RAW RECORDS →
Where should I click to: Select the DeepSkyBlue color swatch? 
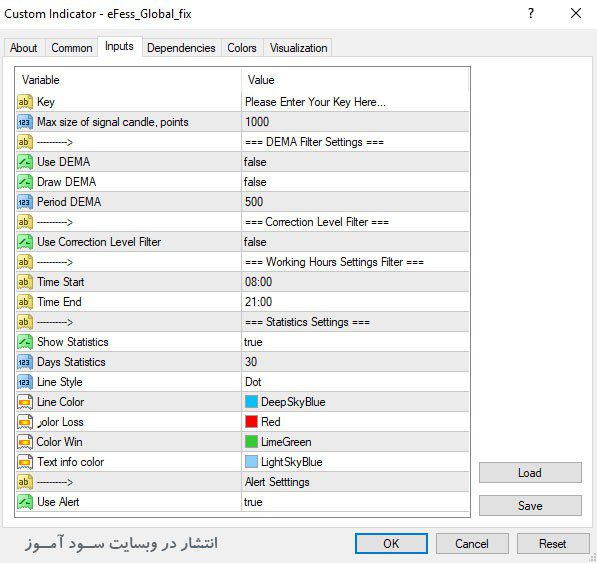click(251, 402)
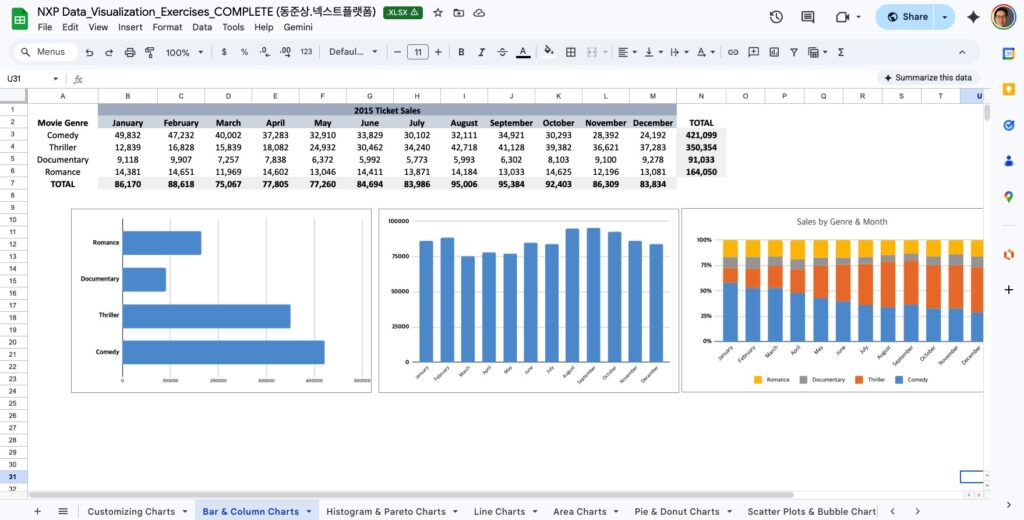The image size is (1024, 520).
Task: Open the zoom 100% dropdown
Action: (184, 52)
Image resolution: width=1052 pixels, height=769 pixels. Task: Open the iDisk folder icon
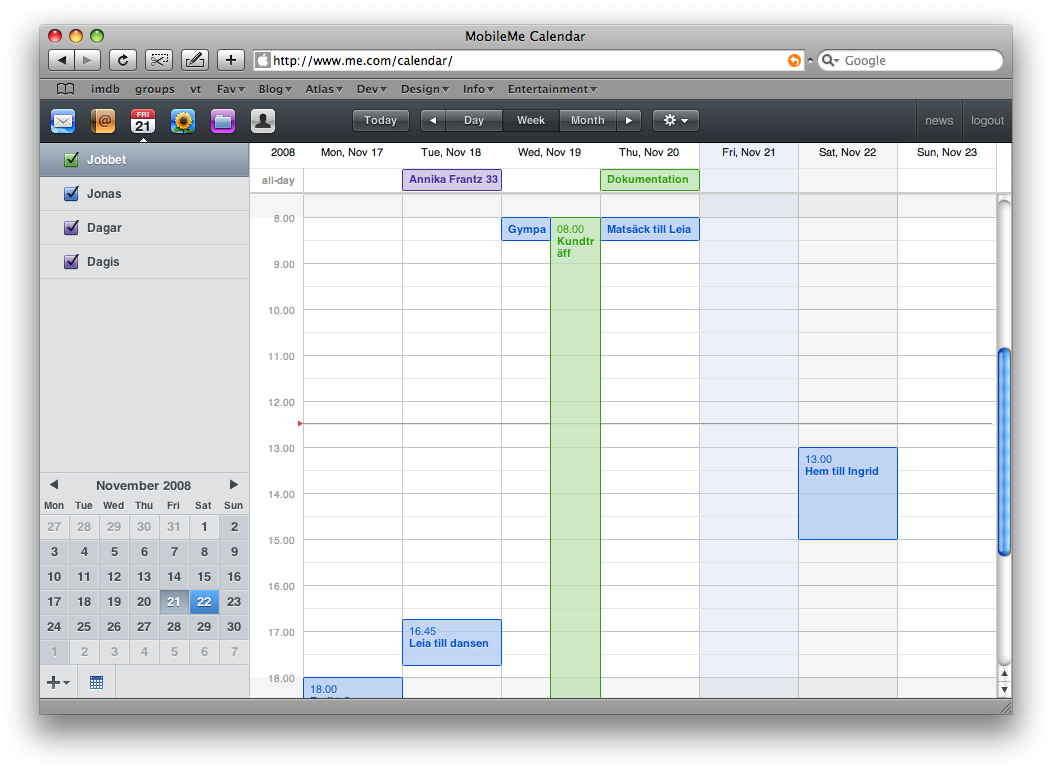pos(223,121)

THE REQUEST → Reproduce the entire listing above verbatim, omitting the pictures.

ANSWER FOR THE TASK →
Where should I click to: Select the DeepSkyBlue color swatch? 
click(251, 402)
The image size is (1024, 520).
Task: Open the zoom 100% dropdown
Action: (184, 52)
Image resolution: width=1052 pixels, height=769 pixels. Task: Open the iDisk folder icon
pos(223,121)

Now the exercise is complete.